Stored data:
§

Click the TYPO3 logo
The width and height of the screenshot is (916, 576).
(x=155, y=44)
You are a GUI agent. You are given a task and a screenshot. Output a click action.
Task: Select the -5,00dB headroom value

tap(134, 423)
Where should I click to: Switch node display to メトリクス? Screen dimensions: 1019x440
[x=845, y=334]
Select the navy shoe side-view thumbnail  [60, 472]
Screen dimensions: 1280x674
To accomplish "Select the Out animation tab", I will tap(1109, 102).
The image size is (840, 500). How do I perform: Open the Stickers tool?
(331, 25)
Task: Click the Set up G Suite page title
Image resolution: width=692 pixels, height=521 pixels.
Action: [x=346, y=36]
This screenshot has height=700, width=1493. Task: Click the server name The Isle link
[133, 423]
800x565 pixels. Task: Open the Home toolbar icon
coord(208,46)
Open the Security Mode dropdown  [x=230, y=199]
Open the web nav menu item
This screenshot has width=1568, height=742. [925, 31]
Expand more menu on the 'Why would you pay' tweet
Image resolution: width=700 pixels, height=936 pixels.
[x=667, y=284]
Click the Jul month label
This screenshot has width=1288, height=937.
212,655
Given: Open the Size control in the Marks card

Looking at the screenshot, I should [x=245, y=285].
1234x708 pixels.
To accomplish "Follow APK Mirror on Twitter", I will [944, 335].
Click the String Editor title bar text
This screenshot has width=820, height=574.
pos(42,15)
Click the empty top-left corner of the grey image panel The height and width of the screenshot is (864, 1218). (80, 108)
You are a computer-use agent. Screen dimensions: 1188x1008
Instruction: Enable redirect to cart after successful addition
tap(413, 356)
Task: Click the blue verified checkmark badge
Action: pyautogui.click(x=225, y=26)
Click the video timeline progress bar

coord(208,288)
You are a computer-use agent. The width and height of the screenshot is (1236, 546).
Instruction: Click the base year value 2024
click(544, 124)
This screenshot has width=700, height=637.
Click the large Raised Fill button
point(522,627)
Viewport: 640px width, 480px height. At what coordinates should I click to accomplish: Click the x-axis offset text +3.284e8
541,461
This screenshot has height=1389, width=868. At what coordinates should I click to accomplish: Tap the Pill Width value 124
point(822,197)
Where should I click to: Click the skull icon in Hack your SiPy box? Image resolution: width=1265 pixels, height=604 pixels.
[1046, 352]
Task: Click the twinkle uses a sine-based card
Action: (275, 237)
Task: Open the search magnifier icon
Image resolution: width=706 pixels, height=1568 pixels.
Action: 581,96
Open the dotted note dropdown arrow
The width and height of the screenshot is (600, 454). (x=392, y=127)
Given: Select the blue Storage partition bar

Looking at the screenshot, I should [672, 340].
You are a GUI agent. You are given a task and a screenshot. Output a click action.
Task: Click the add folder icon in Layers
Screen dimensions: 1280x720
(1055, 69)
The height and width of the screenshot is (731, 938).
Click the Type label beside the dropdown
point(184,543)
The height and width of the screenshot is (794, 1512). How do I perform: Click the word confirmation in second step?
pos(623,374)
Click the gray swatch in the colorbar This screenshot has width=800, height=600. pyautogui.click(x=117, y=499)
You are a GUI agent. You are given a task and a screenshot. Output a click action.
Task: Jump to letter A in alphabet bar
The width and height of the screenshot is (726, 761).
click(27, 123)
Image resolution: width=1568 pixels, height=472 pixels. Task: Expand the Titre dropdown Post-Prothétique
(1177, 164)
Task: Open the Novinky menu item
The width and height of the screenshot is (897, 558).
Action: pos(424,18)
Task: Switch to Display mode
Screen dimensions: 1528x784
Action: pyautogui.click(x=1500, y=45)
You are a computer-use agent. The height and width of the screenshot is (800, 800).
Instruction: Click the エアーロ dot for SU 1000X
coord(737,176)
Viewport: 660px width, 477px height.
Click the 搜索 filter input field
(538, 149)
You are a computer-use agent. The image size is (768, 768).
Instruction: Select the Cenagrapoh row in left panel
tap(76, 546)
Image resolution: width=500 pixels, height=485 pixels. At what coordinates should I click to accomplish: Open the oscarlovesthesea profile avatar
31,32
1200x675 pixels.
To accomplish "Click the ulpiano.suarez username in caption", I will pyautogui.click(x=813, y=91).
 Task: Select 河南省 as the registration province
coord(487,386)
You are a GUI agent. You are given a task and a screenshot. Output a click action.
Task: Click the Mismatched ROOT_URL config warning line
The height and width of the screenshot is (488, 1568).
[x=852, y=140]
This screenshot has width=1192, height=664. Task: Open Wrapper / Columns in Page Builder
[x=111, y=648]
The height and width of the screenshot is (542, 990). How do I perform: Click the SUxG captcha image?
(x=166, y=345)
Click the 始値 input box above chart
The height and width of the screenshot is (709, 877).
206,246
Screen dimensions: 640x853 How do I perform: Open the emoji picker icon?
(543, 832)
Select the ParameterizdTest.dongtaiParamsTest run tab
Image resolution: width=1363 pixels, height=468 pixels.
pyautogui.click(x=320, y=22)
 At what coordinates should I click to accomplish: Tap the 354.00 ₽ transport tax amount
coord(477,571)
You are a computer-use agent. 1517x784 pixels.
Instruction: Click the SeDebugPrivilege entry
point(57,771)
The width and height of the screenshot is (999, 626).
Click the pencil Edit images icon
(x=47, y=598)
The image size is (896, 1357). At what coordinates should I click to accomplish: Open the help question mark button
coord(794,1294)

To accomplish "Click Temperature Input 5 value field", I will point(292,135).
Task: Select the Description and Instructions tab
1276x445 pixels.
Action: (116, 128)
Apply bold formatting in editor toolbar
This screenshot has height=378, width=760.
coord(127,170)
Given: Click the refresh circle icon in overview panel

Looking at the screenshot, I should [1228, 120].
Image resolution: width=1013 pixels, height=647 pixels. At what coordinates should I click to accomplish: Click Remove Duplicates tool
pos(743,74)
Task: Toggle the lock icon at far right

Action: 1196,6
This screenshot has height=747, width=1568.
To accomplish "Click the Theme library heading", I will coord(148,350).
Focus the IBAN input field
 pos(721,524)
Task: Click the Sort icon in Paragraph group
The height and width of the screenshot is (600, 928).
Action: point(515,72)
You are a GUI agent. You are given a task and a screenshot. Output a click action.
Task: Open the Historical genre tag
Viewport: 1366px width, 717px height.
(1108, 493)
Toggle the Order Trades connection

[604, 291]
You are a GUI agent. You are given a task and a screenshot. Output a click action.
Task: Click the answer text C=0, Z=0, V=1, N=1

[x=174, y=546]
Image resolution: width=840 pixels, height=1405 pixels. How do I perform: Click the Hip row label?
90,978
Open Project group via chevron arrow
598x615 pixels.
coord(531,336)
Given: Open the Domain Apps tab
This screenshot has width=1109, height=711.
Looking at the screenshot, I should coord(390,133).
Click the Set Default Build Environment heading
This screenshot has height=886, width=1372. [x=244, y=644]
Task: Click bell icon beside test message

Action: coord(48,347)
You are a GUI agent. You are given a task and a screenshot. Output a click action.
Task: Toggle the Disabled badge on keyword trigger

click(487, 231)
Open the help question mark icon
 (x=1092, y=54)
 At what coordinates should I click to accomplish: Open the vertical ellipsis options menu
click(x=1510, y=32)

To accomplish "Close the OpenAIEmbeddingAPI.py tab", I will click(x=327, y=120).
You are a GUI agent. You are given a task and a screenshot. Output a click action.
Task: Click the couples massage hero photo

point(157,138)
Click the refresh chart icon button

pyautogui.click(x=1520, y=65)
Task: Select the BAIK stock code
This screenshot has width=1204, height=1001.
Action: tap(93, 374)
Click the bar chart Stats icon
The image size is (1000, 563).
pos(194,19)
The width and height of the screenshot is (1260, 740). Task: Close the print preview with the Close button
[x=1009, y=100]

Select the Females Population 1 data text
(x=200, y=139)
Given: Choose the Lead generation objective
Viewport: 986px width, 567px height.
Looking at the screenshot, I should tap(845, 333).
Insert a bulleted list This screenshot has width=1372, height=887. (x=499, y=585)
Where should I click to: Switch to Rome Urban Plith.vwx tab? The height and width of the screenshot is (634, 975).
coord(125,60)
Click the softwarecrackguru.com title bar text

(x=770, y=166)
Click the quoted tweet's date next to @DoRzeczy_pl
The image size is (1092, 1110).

§

**What this task involves**: Starting from the line that contains "Select the Females Population 1 data text", reproduce each line of the data exactly through the last one.

**Result of the exercise**:
Select the Females Population 1 data text
(x=200, y=139)
Given: Choose the Lead generation objective
Viewport: 986px width, 567px height.
Looking at the screenshot, I should tap(845, 333).
Insert a bulleted list This screenshot has width=1372, height=887. (x=499, y=585)
Where should I click to: Switch to Rome Urban Plith.vwx tab? The height and width of the screenshot is (634, 975).
coord(125,60)
Click the softwarecrackguru.com title bar text

(x=770, y=166)
Click the quoted tweet's date next to @DoRzeczy_pl
The image size is (1092, 1110).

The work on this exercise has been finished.